*Exercise 1*:
From the plan definitions, reproduce the passage between "2.   Definitions. As" and "Directors of Bancorp.", inclusive, switching "Plan" to "Program" wherever it occurs.
*Exercise 2*:
According to the plan definitions, what does the term "Code" refer to?
-- Start of Source text --
2.   Definitions. As used in this Plan, the following definitions apply:

  a.   “Bancorp” has the meaning set forth in paragraph 1 of this Plan.
 
  b.   “Board” means the Board of Directors of Bancorp.
 
  c.   “Code” means the Internal Revenue Code of 1986, as amended.
 
  d.   “Common Stock” means Bancorp’s common stock, currently with no par value.
 
  e.   “Committee” has the meaning set forth in subparagraph 4.a of this Plan.
 
  f.   “Continuous Status as a Director” means the absence of any interruption or termination of service as a Director.
 
  g.   “Date of Grant” of an Option or a Restricted Stock Award means the date on which the Committee makes the determination granting such Option or Restricted Stock Award, or such later date as the Committee may designate. The Date of Grant shall be specified in the Option agreement or the Restricted Stock Purchase Agreement, as the case may be.
-- End of Source text --
-- Start of Dataset content --
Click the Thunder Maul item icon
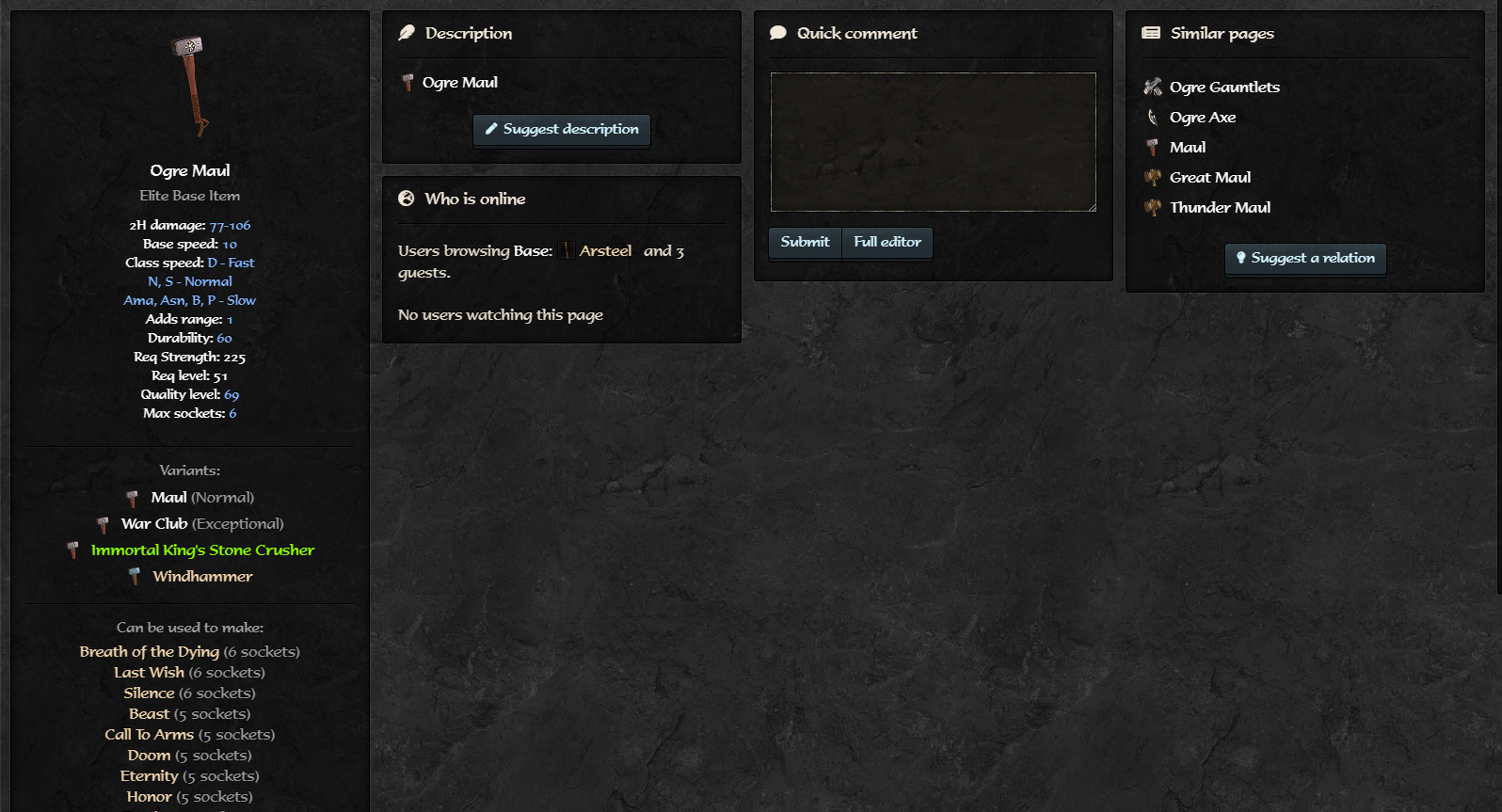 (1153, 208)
-- End of Dataset content --
*Exercise result 1*:
2.   Definitions. As used in this Program, the following definitions apply:

  a.   “Bancorp” has the meaning set forth in paragraph 1 of this Program.
 
  b.   “Board” means the Board of Directors of Bancorp.

*Exercise result 2*:
The Internal Revenue Code of 1986, as amended.